The endocannabinoids anandamide and 2-arachidonoylglycerol are lipid mediators that elicit a broad range of effects via G protein-coupled CB1Rs and CB2Rs. CB2Rs are found in the immune system and haematopoietic cells, whereas CB1Rs are most densely expressed in the central nervous system but are also located in the peripheral nervous system and peripheral organs. It is generally thought that the hyperphagic actions of endocannabinoids are mediated by CB1Rs located in the brain. However, recent studies have suggested that peripherally located CB1Rs are also likely to be involved. The authors therefore set out to explore the metabolic effects of specific modulation of peripheral CB1R.

To do this, they modified the structure of the CB1R inverse agonist SLV139 (ibipinabant), the development of which was discontinued in 2008, to reduce its brain penetrance. The resulting compound, JD5037, exhibited high affinity and specificity for peripheral CB1Rs, was unable to cross the blood–brain barrier in amounts sufficient to occupy CB1R in the brain, and had no effects on behaviour of mice.

Next, the authors investigated the anti-obesity effects of their agent. Daily oral dosing of diet-induced obese (DIO) mice with JD5037 or SLV139 for 28 days resulted in equal reductions in food intake, body weight and adiposity compared to control mice. The two compounds were also equally effective in reversing hepatic steatosis, normalizing blood glucose and insulin levels, attenuating glucose intolerance and insulin resistance and improving plasma lipid profiles.

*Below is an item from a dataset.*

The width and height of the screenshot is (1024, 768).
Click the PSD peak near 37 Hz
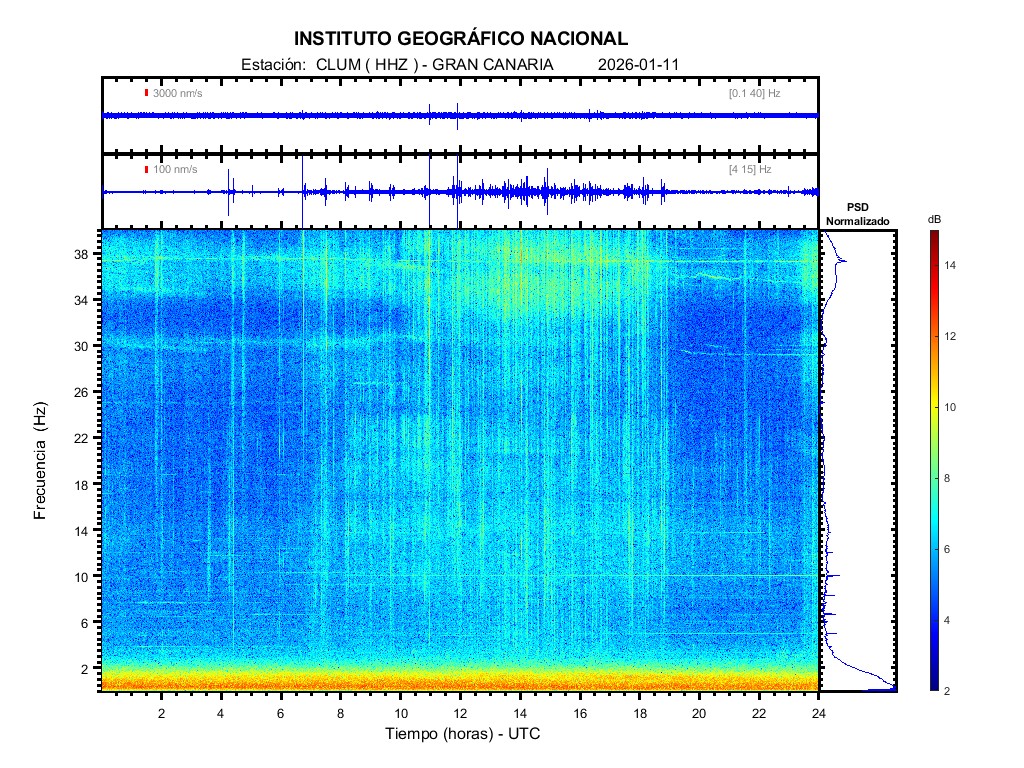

However, although JD5037 improved metabolic parameters in two additional mouse models of obesity — ob/ob mice, which are deficient in leptin (an adipocyte-secreted hormone that acts on hypothalamic receptors to reduce food intake), and leptin receptor-defective db/db mice — the agent had no effect on food intake, body weight or adiposity, suggesting that these effects are leptin-dependent. Indeed, similar effects were seen in DIO mice that were treated with a leptin antagonist prior to JD5037.

DIO mice characteristically exhibit hyperleptinaemia and associated leptin resistance — features that commonly accompany obesity in humans. Interestingly, further experiments revealed that JD5037 normalized leptin levels in DIO mice by decreasing adipocyte secretion and increasing kidney clearance of leptin. This reversal of hyperleptinaemia positively correlated with the reduction in food intake and body weight in DIO mice, and resulted in full restoration of their leptin sensitivity.

Together, these findings suggest that peripherally restricted CB1R inverse agonism may represent a safe and effective anti-obesity strategy. Given the ability of JD5037 to reverse leptin resistance, this approach may not only promote but also maintain weight loss, which is a key challenge in obesity therapy.